The Government of Zimbabwe’s main objective for small-scale irrigation development is to guarantee food security through increased crop production (Chazovachii 2012). However, most of the schemes fell short of achieving this noble objective because of complex interrelated factors such as low technical capacity, poor institutional arrangements and uncoordinated market linkages and because of exorbitant charges on water by bodies such as Zimbabwe National Water Authority (ZINWA) (Mujere et al. 2011). Thus, in Zimbabwe, several small-scale irrigation schemes are characterised by low production, minimal contribution to the economy and inability to cover development and operations costs because of the above-mentioned challenges (Moyo et al. 2017).
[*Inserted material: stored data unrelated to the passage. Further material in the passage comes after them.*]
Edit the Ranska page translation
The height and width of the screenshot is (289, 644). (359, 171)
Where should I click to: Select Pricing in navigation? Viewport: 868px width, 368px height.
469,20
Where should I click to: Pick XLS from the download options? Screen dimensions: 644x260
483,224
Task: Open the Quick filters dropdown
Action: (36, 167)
Description of the study area

The study site is Shurugwi district, which is one of the eight districts in the Midlands province of Zimbabwe (Figure 1). The district has an estimated population of 99 475 people (Zimstat 2012). It is categorised under agro-ecological region 3, which is characterised by warm temperatures, and an average annual precipitation of between 650 mm and 850 mm (Matsa & Masimbiti 2014). The major land uses in Shurugwi district include residential, agricultural, mining, crop and livestock farming, which are the dominant practices (Matsa & Muringaniza 2010). The district has a total of more than 10 small-scale irrigation schemes, and a total of about 250 ha of agricultural land have been put under irrigation. Farmers in the district draw water for irrigation purposes mainly from dams, rivers and boreholes.
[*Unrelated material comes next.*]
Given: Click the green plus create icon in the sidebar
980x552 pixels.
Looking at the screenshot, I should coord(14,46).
FIGURE 1: Map of Shurugwi district in the Midlands province.

Research design

This study was based on a case study research design. Case studies focus on a contemporary phenomenon within real-life context (Magwa & Magwa 2015). Thus, the study focused on the contribution of small-scale irrigation schemes to food security. According to Corbin and Strauss (2015), qualitative approach allows researchers to collect and interpret data, with the researcher being part of the research process. Therefore, qualitative research approach was adopted to allow the researchers to use instruments that collect observed data. Furthermore, qualitative research allowed the respondents to narrate their experiences, opinions and beliefs about small-scale irrigation schemes. This type of approach is inductive, discursive and interpretive. The observation method added value to the study as the researchers managed to get first-hand information from the areas studied. In-depth interviews were also conducted in this study. The advantage with in-depth interviews is that they afford researches to gather more detailed information. The timeframe for data collection was 2 months and activities were carried out during dry season to observe the use of irrigation equipment.

Sampling

A sample of 40 research participants was selected through the purposive sampling and this technique is a non-probability technique. The sample was arrived at through a saturation process. The 40 participants provided commensurate information needed for the research, to the extent that when any additional participant was engaged, no new and useful information could be extracted, but a mere repetition of what has already been collected. Dornyei (2007) states that in non-probability sampling technique qualifying and disqualifying criteria are used. In this study, the sample comprised 32 male and female farmers working in irrigation schemes in Shurugwi district, as well as eight government officials drawn from government departments in the district, namely, the Department of Agritex, Department of Mechanisation and Irrigation and the District Administrator’s office. Table 1 illustrates a breakdown of the respondents who constituted the sample according to their gender and level of education.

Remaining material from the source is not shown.